--- START ---

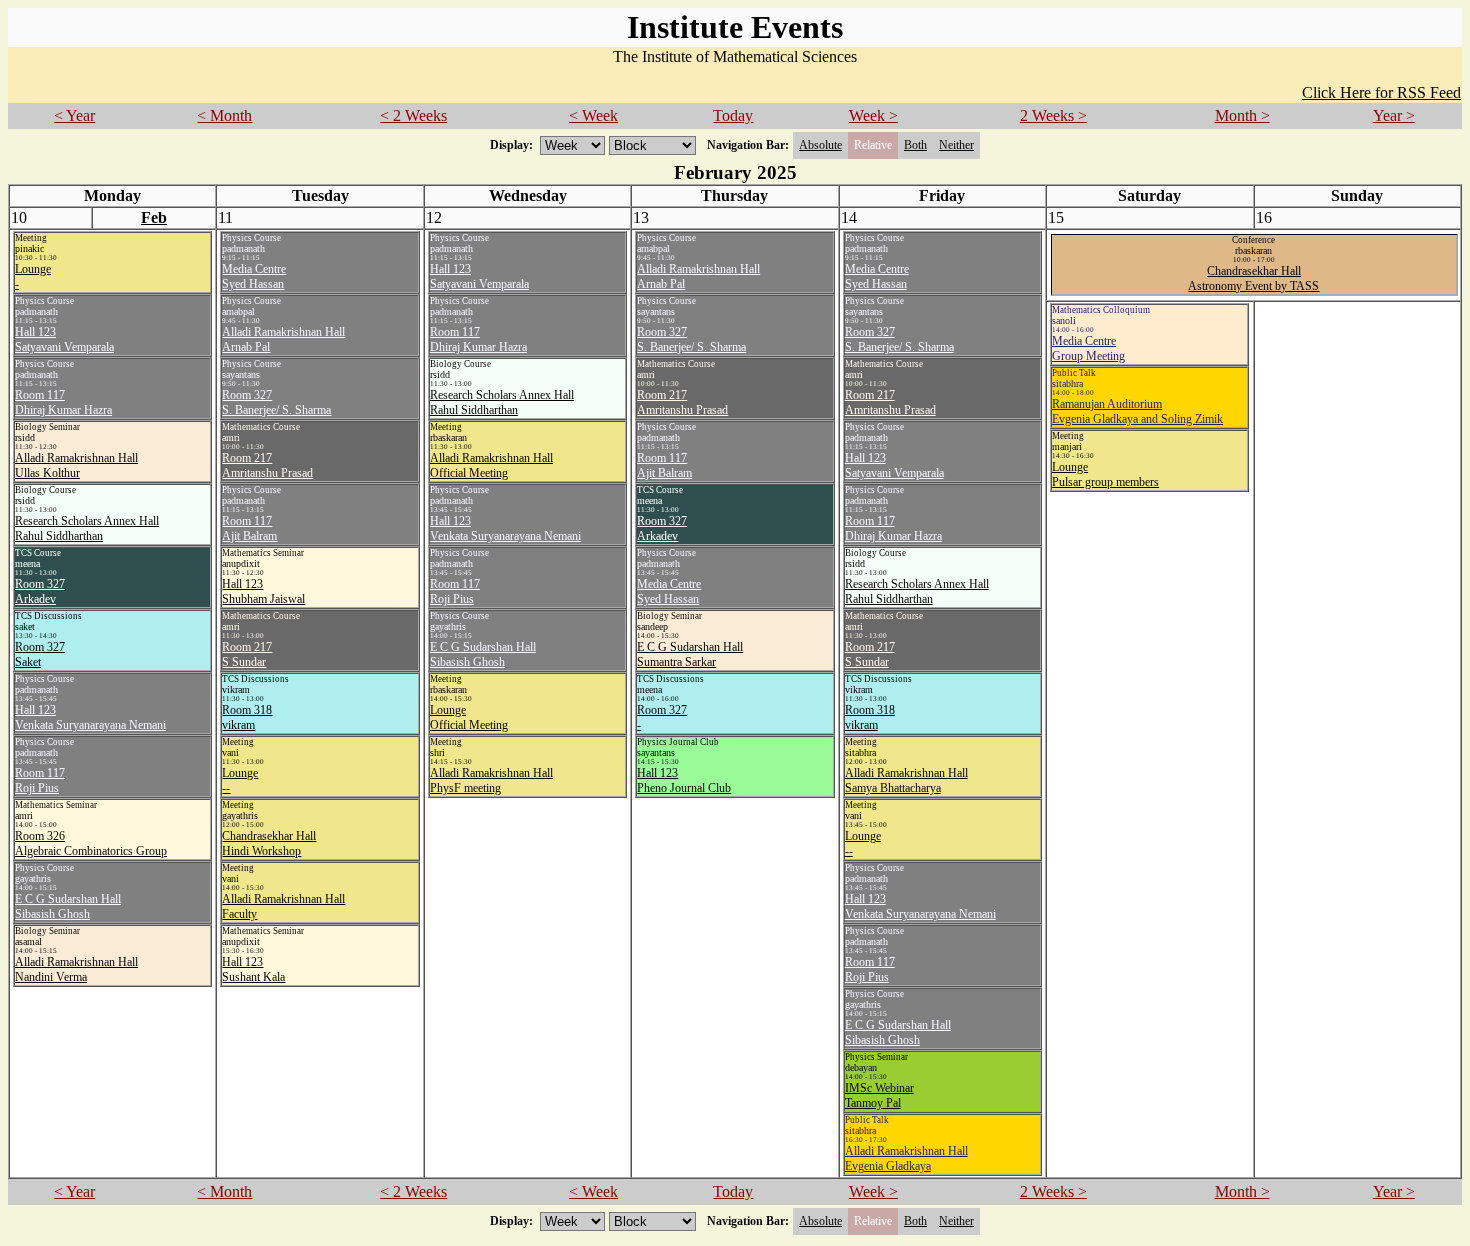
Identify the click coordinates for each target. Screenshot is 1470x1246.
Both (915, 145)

--- END ---
--- START ---

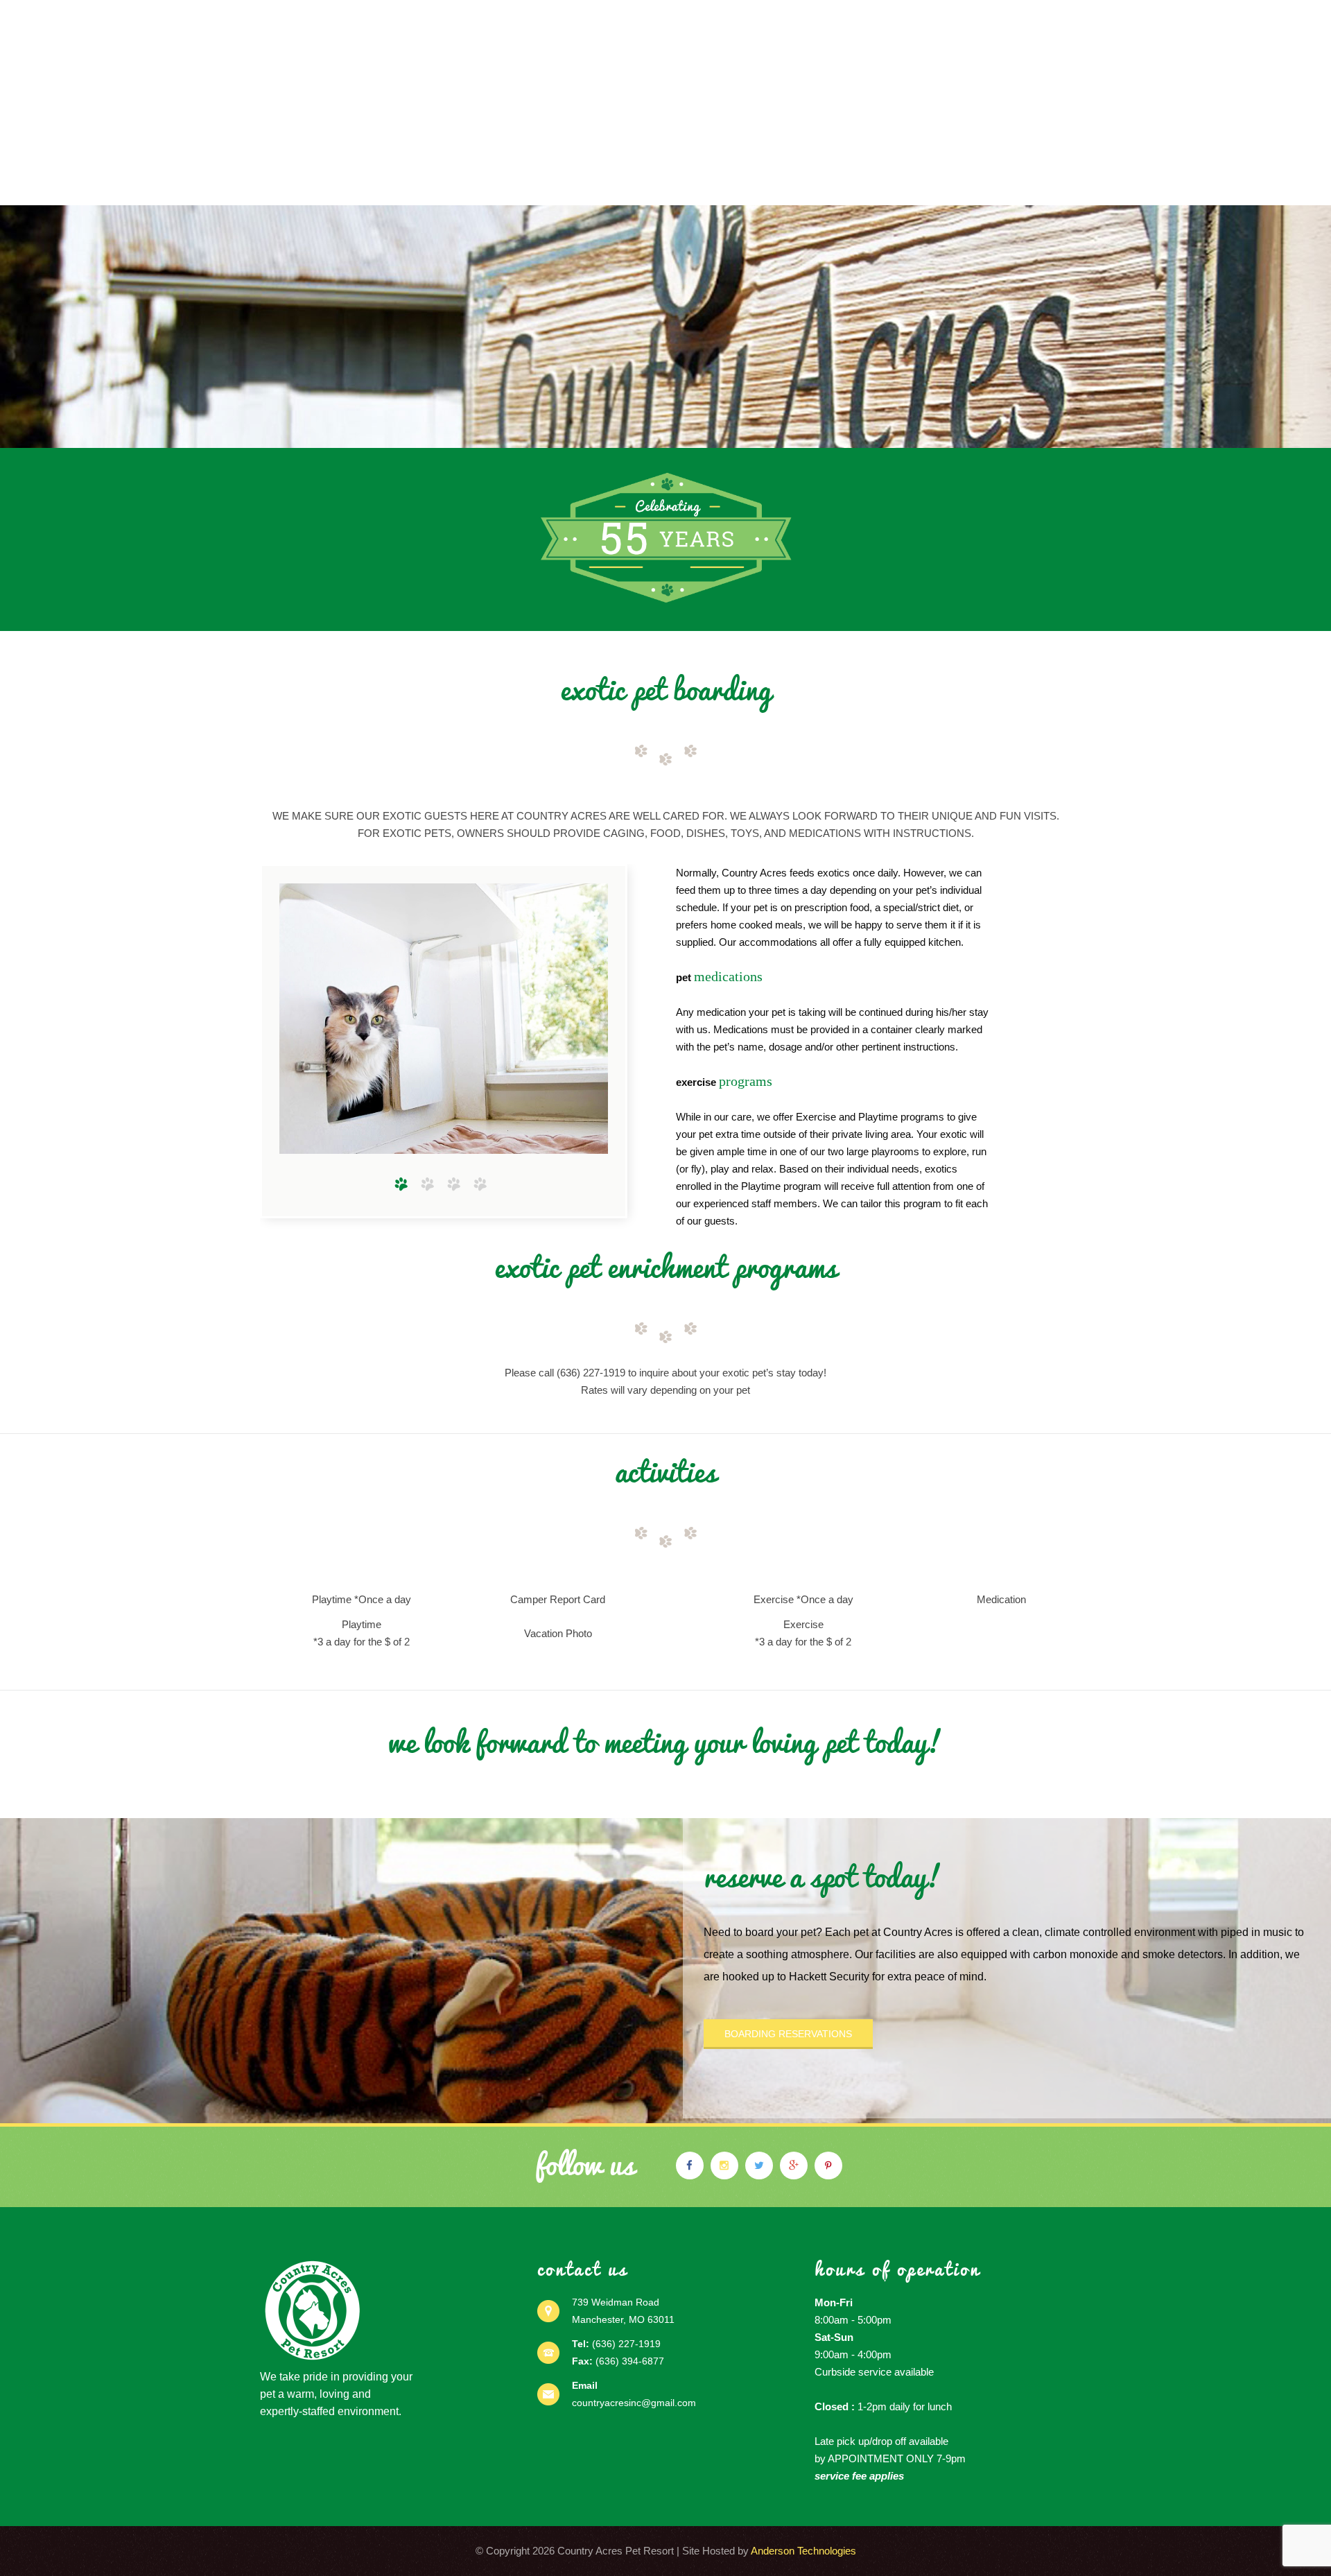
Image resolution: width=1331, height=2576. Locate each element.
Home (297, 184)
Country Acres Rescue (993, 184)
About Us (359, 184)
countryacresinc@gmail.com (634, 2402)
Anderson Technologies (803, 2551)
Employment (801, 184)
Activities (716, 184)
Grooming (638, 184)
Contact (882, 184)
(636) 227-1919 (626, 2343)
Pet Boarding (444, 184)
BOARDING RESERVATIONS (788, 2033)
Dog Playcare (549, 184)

--- END ---

*WORK ORDER*
Show me every line of the entries above that holds "each".

*PROBLEM SOLUTION*
Identify the click coordinates for each target. Screenshot is 1470x1246.
Image resolution: width=1331, height=2576. Locate each element.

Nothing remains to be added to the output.